→ DATA
>>>

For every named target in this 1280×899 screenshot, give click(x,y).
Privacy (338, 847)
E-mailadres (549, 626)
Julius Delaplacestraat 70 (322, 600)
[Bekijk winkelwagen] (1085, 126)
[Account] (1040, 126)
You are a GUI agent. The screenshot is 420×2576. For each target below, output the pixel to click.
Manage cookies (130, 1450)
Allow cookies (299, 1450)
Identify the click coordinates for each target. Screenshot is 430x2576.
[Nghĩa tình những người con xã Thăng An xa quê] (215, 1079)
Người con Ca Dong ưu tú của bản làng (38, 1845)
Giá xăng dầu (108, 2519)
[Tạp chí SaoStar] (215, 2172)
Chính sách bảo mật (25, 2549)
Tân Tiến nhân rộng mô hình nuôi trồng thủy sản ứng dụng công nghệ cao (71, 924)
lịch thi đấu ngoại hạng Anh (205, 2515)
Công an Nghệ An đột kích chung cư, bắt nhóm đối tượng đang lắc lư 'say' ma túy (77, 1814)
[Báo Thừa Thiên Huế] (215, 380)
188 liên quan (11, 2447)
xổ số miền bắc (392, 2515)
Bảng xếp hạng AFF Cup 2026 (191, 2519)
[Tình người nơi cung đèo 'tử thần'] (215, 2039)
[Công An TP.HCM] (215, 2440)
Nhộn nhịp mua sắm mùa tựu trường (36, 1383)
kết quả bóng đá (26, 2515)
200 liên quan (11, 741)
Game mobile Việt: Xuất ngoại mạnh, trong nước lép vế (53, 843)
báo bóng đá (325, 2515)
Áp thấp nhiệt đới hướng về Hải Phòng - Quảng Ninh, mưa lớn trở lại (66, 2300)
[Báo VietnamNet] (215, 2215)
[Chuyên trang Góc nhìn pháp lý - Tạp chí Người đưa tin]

<<<

→ DIRECTIONS
If a line in the listing has "click" in it, report that line.

→ ANSWER SPACE
For every named target in this 1280×899 screenshot, give click(x,y).
You are a GUI agent. The screenshot is 420×2576. For each target below, output the pixel to click.
Identify the click coordinates for each target. Screenshot is 430x2576.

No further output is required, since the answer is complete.